Judge George B. Daniels issued a preliminary, nationwide injunction of the rule from taking effect on Oct. stop 15. New York State Attorney General Letitia James, who was part of the lawsuit, along with the city of New York and the States of Vermont and Connecticut, welcomed the decision.


“Once again, the courts thwarted the trump administration is trying to adopt, the rules against both our laws and our values, sends a loud and clear message that they are rewriting our history to suit the needs of their agenda,” said James in a statement. “This rule would have a devastating impact on all New Yorkers – citizens and non-citizens alike – and today’s decision is an important step in our efforts to maintain the rule of law.”

While a “public cost” to the inadmissibility of the standard has long been part of U.S. immigration law, it had not formally defined by Statute.

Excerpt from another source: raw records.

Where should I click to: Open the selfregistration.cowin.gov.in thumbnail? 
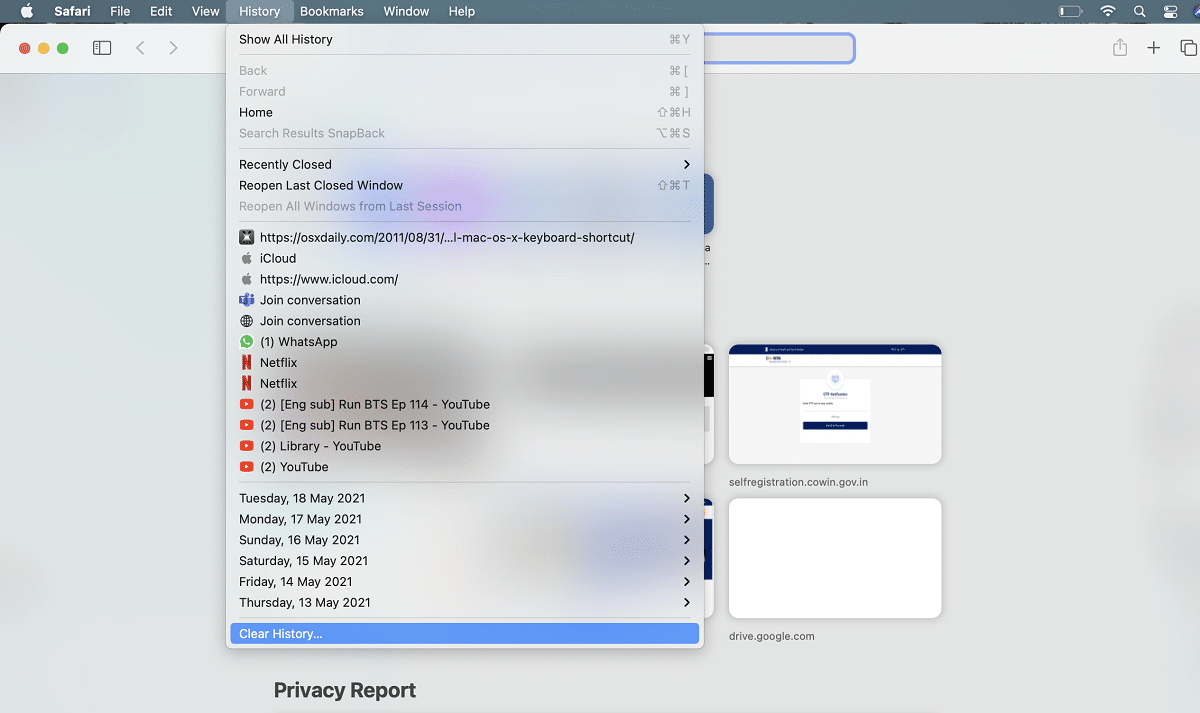(x=835, y=404)
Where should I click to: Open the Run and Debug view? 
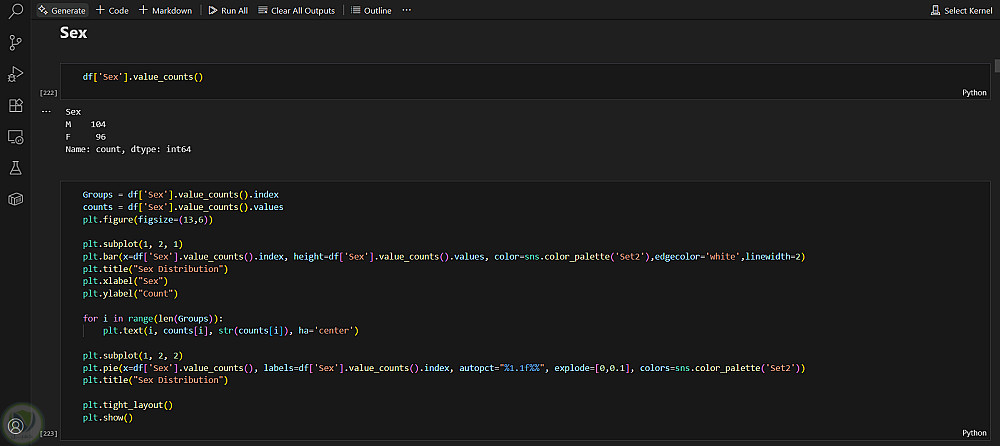[x=15, y=74]
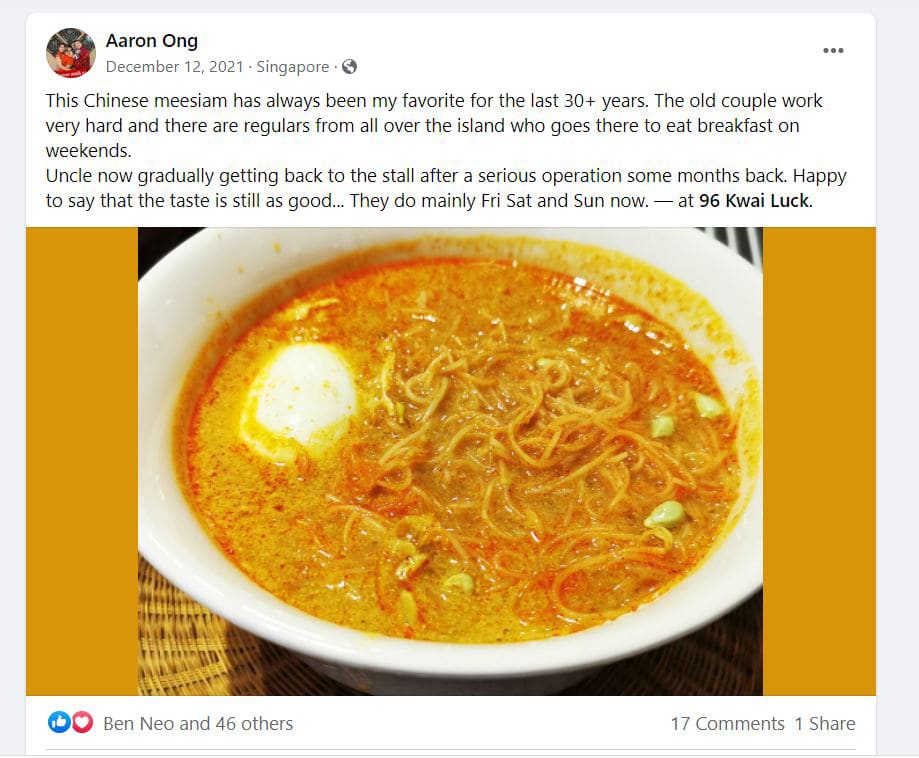
Task: Click the red heart Love reaction icon
Action: coord(82,722)
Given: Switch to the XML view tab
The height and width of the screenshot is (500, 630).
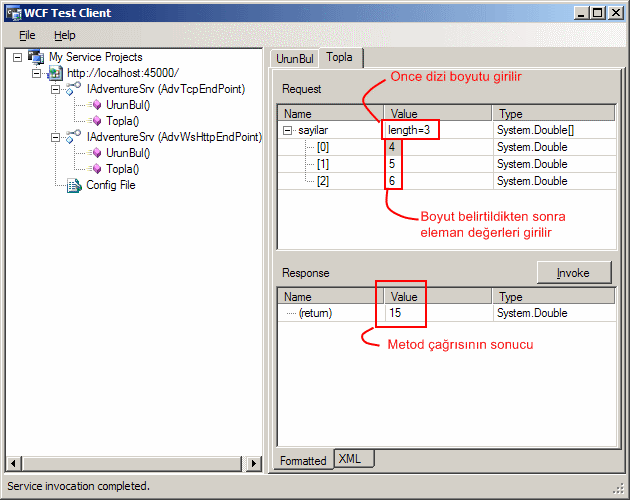Looking at the screenshot, I should click(350, 459).
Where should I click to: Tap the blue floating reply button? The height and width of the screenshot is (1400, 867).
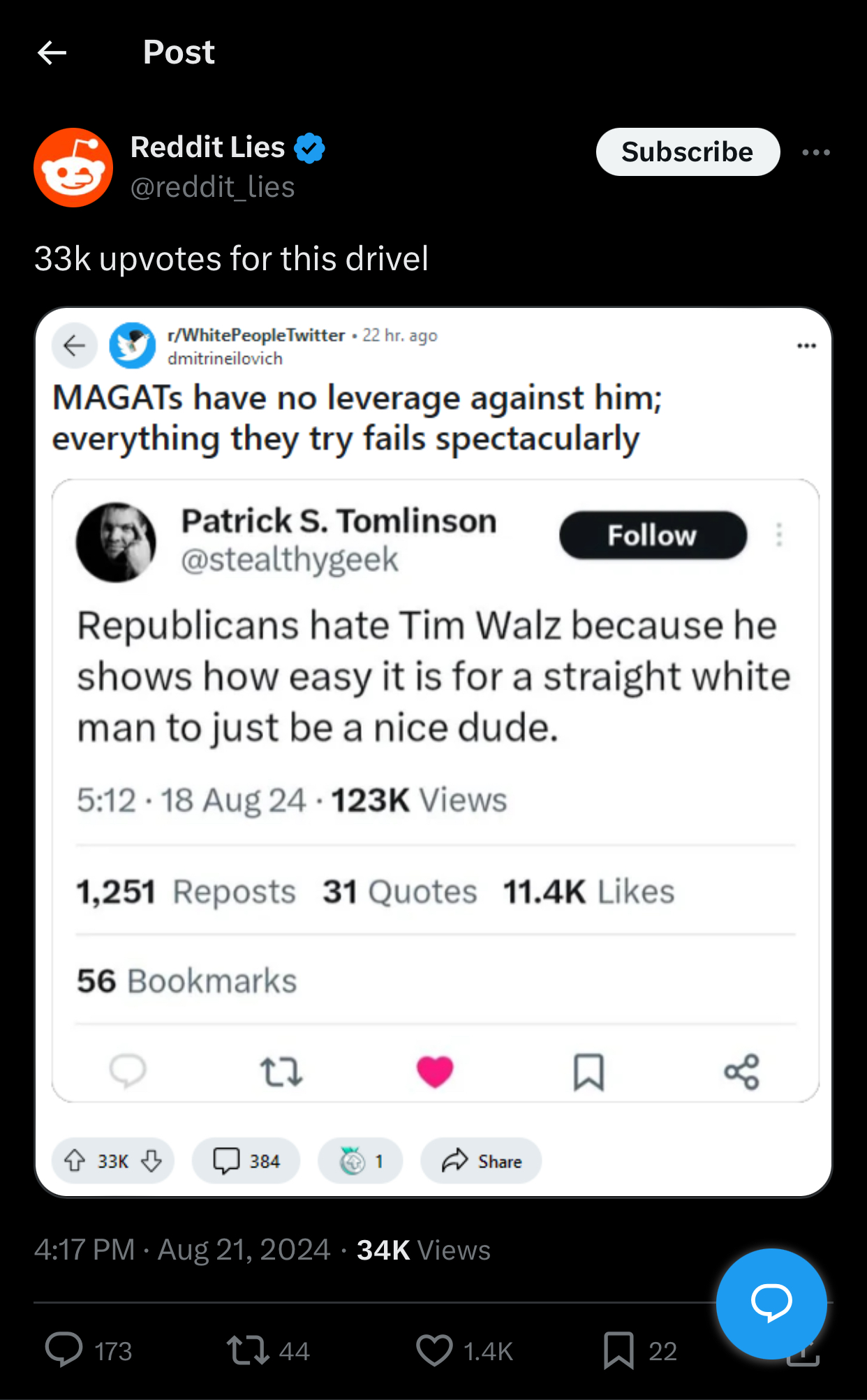[771, 1303]
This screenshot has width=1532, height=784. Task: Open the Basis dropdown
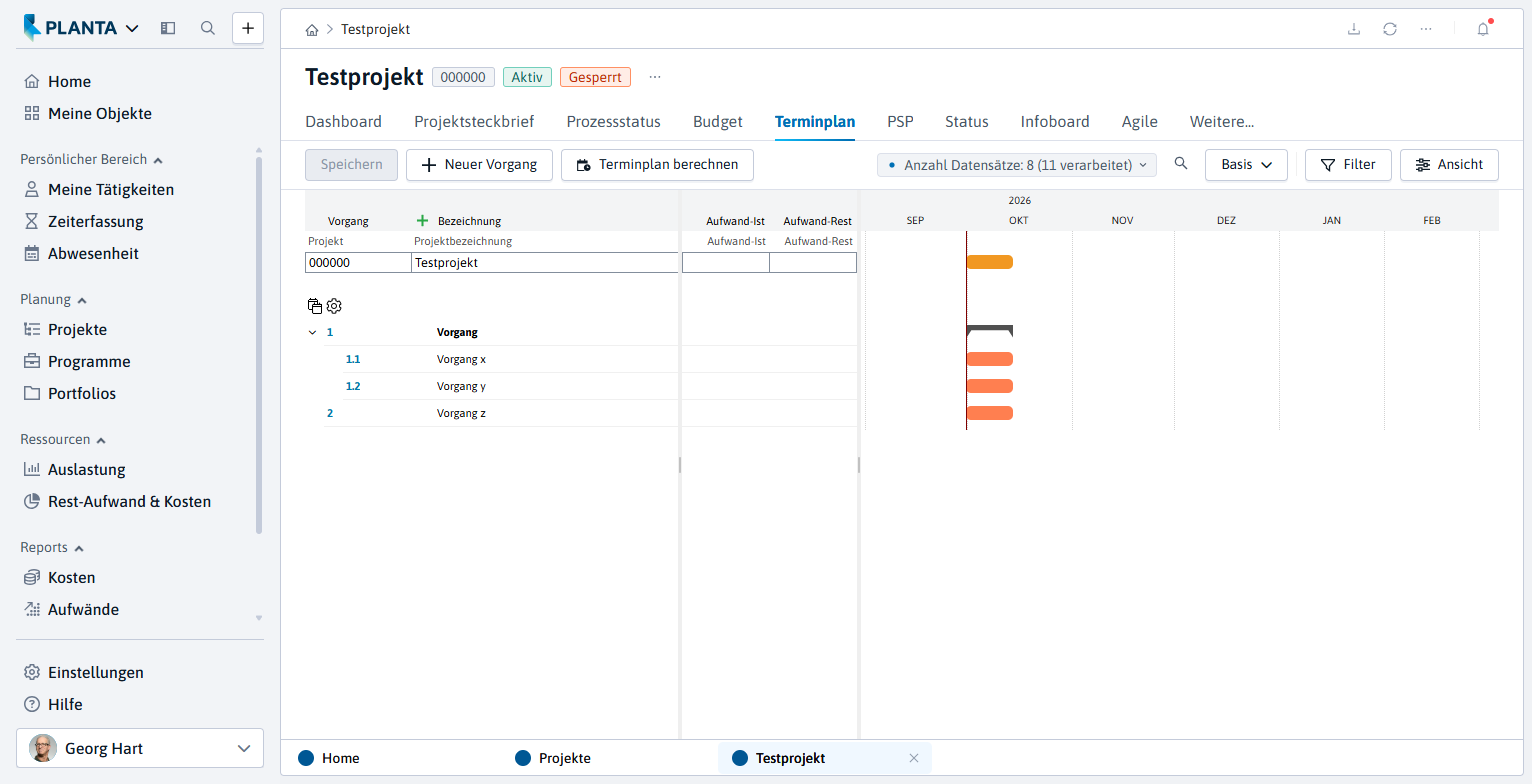1246,165
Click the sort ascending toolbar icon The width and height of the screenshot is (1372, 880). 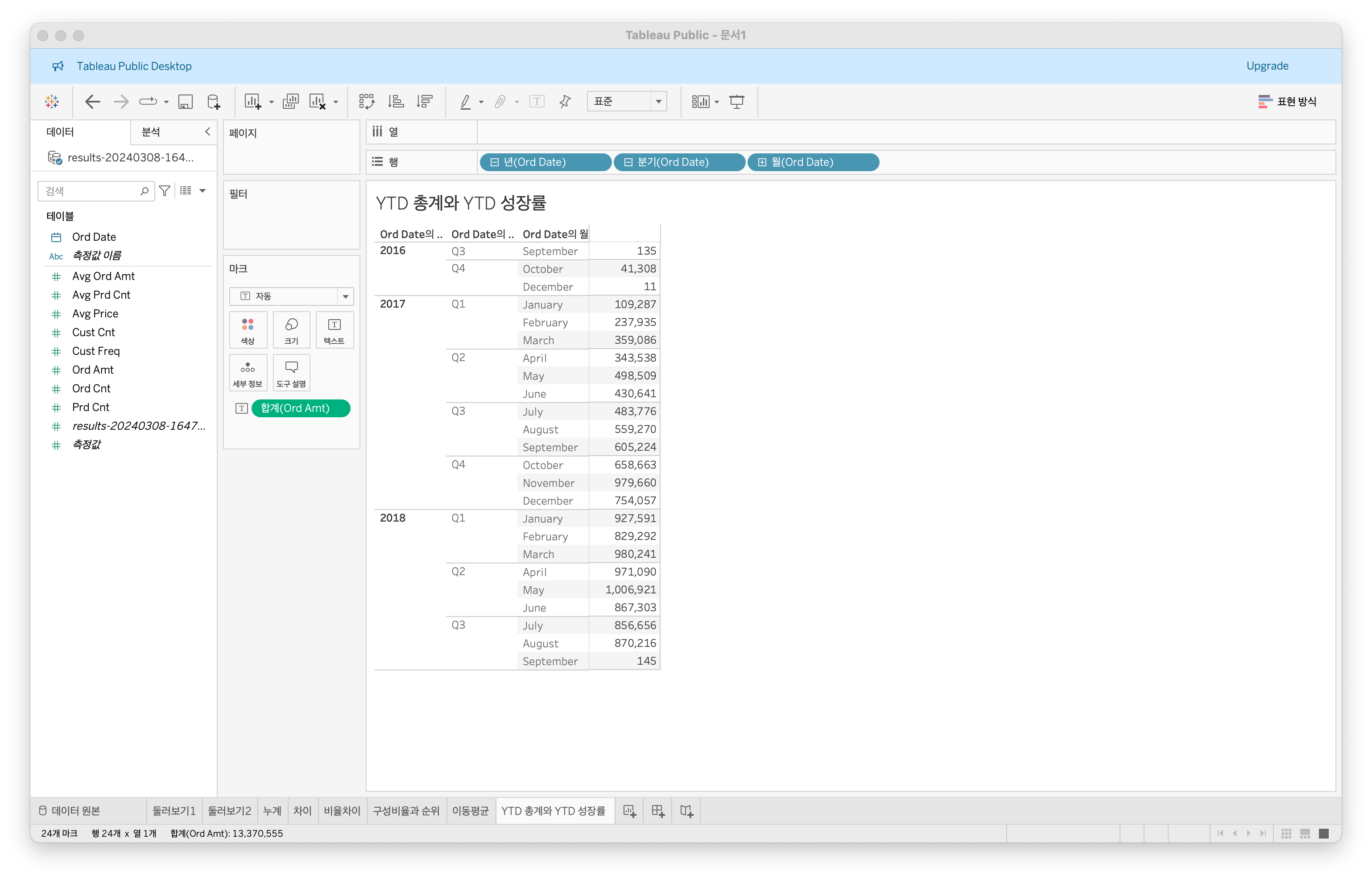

The rule, known by the U.S. Immigration and Citizenship Services in August, would receive the Definition of a “public charge” as an immigrant, one or more of certain benefits for more than 12 months within a 36-month period.

“The principle of the travel, it is an old American value, and that is self-sufficiency,” USCIS Deputy Director Ken Cuccinelli told Fox News in an interview in August. “It is a core principle — the American dream, and because of that it is one of the things that distinguishes us, and it is Central to the legal history in the USA back in the 1800s.”

These benefits, which would be named include Supplemental Security Income (SSI), Temporary assistance for needy families (TANF), and most forms of Medicaid, and Supplemental Nutrition Assistance Program (SNAP), commonly known as food stamps. The rule expands the number of advantages, which will be considered by the interim guidelines in 1999.


But judge Daniels’ ruling said the government failed to provide a reasonable explanation for the change in the definition of public charge. Daniels disagreed with the government, the reception of English skills as a sign of self-sufficiency.

“”The United States of America has no official language. Many, if not most of the immigrants do not speak on this coast English,” he wrote.


He went on to claim that the definition of “no support in the history of US immigration law” and described the rule as “repugnant.”

“The rule is, quite simply, a new Agency, the politics of exclusion in search of a justification. It is repugnant to the American Dream-the opportunity for prosperity and success through hard work and upward mobility,” he wrote.

Cuccinelli reacted to the decision by predicting that the administration would prevail in the end, argue that “an objective of justice to see that this rule is right in the long-held existing law.”

“Long-standing Federal law requires aliens to trust in their own abilities and resources of their families, sponsors and private organizations in their communities successfully,” he said in a statement. “The public charge regulation defines the law to ensure those who come or remain in the United States to successfully become financially self-sustaining and will be an opportunity not on the public services how you want, here.”


The legal defeat is the latest in a series of setbacks for the administration on immigration policy — where it stood in front of legal defeats on legal and illegal immigration. Trump last week a presidential proclamation, which would require to prove the immigrant visa applicant that they have health insurance or the financial resources to cover the reasonable costs for the provision of health care. The proclamation, expected to come into force. Nov. 3, was also expected to be hit by a legal challenge.

The movements, the administration faced fierce opposition from immigrant activists, as well as many Democrats-have counter-measures to limit the social assistance for immigrants, while also calling for the extension of the various forms of public aid to illegal immigrants as well.

Fox News’ Marta Dhanis contributed to this report.